Jackson Huckaby

Euler's Theorem.

Now that students have constructed their tetrahedrons, we will move on to a discussion about properties of a three deminsional object. The three aspects we will be considering will be:

Number of Faces (F),

Number of Vertexes (V),

Number of Edges (E).

The face of a polyhedron is one of the flat surfaces that make up the polyhedron. Each face of a polyhedron is made up of a polygon.

An edge of a polyhedron is the line segment created where two of the faces of the polyhedron meet eachother.

The vertex of the polyhedron is a point at which three or more edges meet.

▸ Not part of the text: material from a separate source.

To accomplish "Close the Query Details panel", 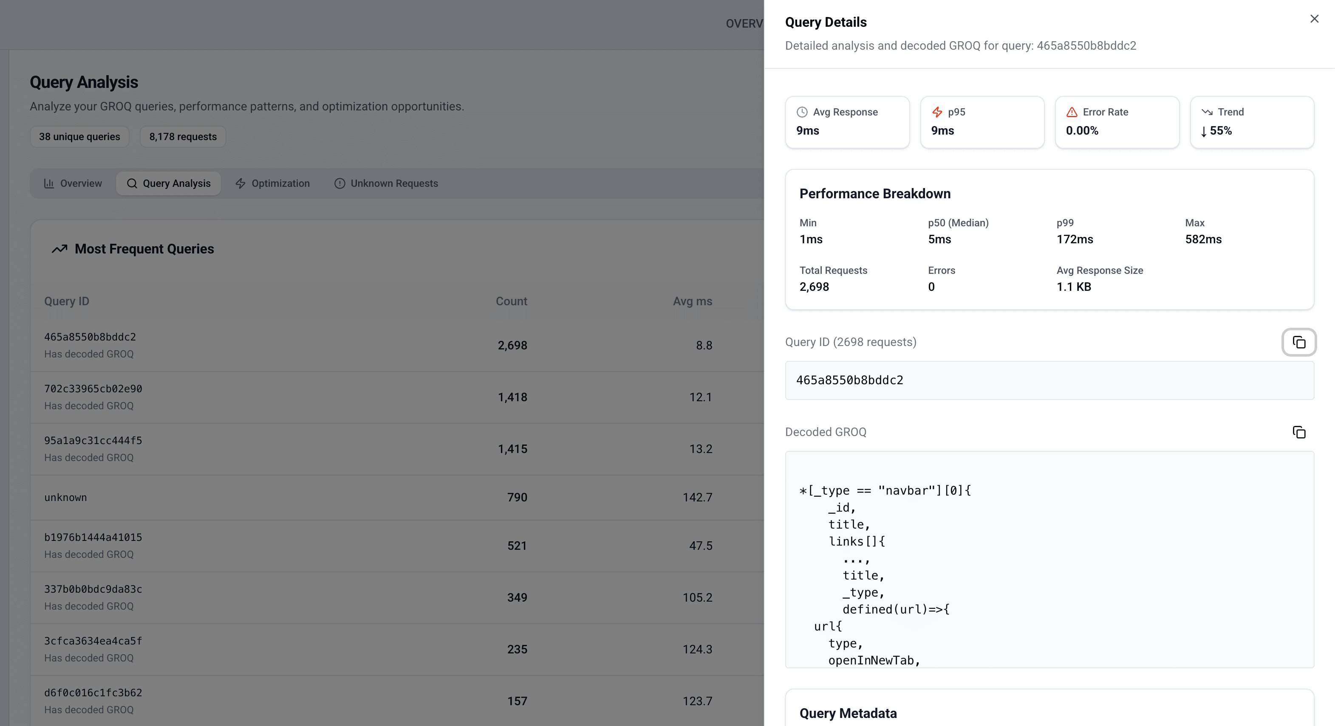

Have students begin with their tetrahedron and create a chart for the # of faces, # of edges, and # of vertexes.

They will find:

Shape Faces Vertices Edges
Tetrahedron
4 4 6

Now, have students open Cabri 3D and have them complete the chart for the following shapes:

Cube,

Pentagonal Prisim

Square Pyramid

Octahedron

Icosohedron

Dodecahedron.

Shape Faces Vertices Edges
Tetrahedron 4 4 6
Cube
Pentagonal Prism
Square Pyramid
Octahedron
Icosohedron
Dodecahedron

Shape Faces Vertices Edges
Tetrahedron 4 4 6
Cube 6 8 12
Pentagonal Prism 7 10 15
Square Pyramid 5 5 8
Octahedron 8 6 12
Icosohedron 20 12 30
Dodecahedron 12 20 30

As students complete the chart let them feel free to create their own prisms on the Cabri software and record the information. Students should begin to try and look for the pattern that has developed.

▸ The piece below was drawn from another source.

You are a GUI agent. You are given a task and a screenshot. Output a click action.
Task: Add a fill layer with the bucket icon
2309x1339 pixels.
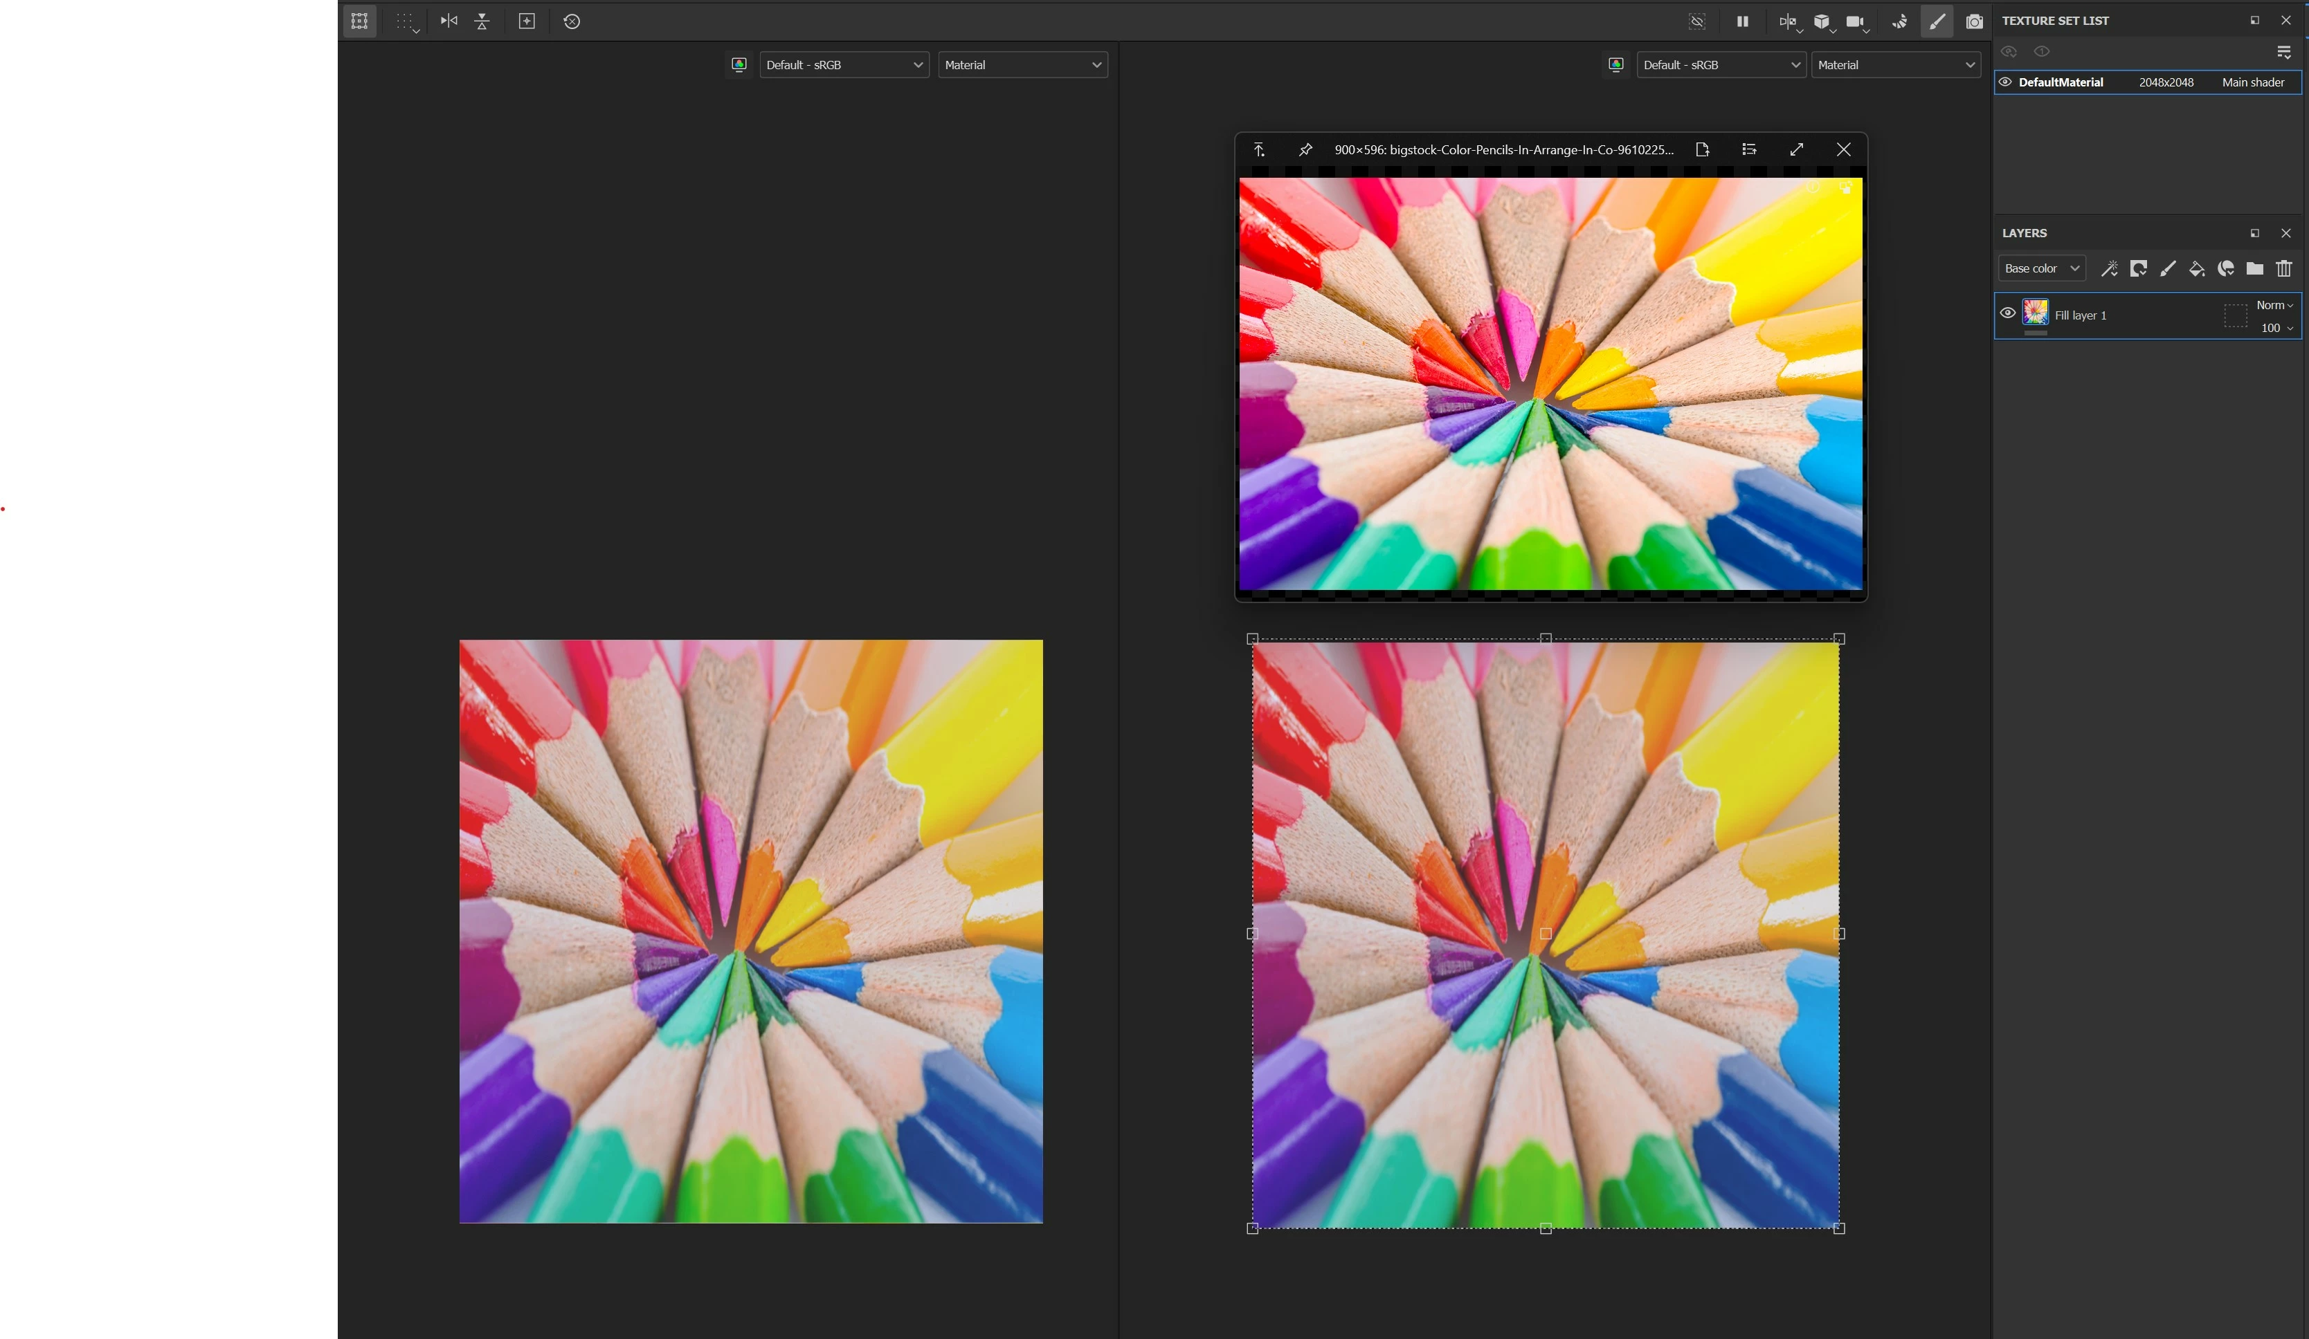click(2196, 268)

This brings us to Euler's Formula.

Euler noticed that all of these polyhedron follow a simple rule. The number of Faces plus the number of Vertices minus the number of Edges is always equal to 2.

Or more simply:

F+V-E=2.

Have the students use the seven shapes they created to test the theorem. Have them create any convex polyhedron and test it on that as well.

This is Euler's Geometry Theorem.